Skull reconstruction of Lagenanectes richterae. |
The bizarre sea creature was a plesiosaur, an extinct long-necked aquatic reptile resembling the popular image of the Loch Ness monster, which dominated the seas during the Age of Dinosaurs.
The remains of the eight-meter-long skeleton were collected in 1964 by private fossil collectors. The perfectly preserved bones were rescued from heavy machinery excavating a clay-pit at Sarstedt near Hannover.
Despite being discovered nearly half a century ago, a group of international scientists was only recently invited to study the specimen by the Lower Saxony State Museum in Hannover. "It was an honor to be asked to research the mysterious Sarstedt plesiosaur skeleton" says Sven Sachs from the Natural History Museum in Bielefeld, Germany, and lead author on the study. "It has been one of the hidden jewels of the museum, and even more importantly, has turned out to be new to science."
The new plesiosaur was named Lagenanectes richterae, literally meaning 'Lagena swimmer', after the medieval German name for the Leine River near Sarstedt. The species was named for Dr Annette Richter, Chief Curator of Natural Sciences at the Lower Saxony State Museum, who facilitated documentation of the fossil.
The skeleton of Lagenanectes includes most of the skull, which had a meshwork of long fang-like teeth, together with vertebrae, ribs and bones from the four flipper-like limbs.
"The jaws had some especially unusual features." says Dr Jahn Hornung a palaeontologist based in Hamburg and co-author on the paper. "Its broad chin was expanded into a massive jutting crest, and its lower teeth stuck out sideways. These probably served to trap small fish and squid that were then swallowed whole."
Internal channels in the upper jaws might have housed nerves linked to pressure receptors or electroreceptors on the outside of the snout that would have helped Lagenanectes to locate its prey.

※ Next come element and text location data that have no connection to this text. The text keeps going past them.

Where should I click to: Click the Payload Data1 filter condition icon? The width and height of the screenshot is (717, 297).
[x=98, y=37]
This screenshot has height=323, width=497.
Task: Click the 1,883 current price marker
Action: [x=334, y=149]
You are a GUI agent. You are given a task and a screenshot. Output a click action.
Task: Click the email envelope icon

The bones also showed evidence of chronic bacterial infection suggesting that the animal had suffered from a long-term disease that perhaps eventually claimed its life.
"The most important aspect of this new plesiosaur is that it is amongst the oldest of its kind" says Dr Benjamin Kear from the Museum of Evolution at Uppsala University in Sweden and senior author on the study. "It is one of the earliest elasmosaurs, an extremely successful group of globally distributed plesiosaurs that seem to have had their evolutionary origins in the seas that once inundated Western Europe."
Elasmosaurs had spectacularly long necks -- the longest of any vertebrate -- including up to 75 individual vertebrae. Not all of the neck vertebrae of Lagenanectes were recovered but it is estimated that around 40 or 50 must have originally been present.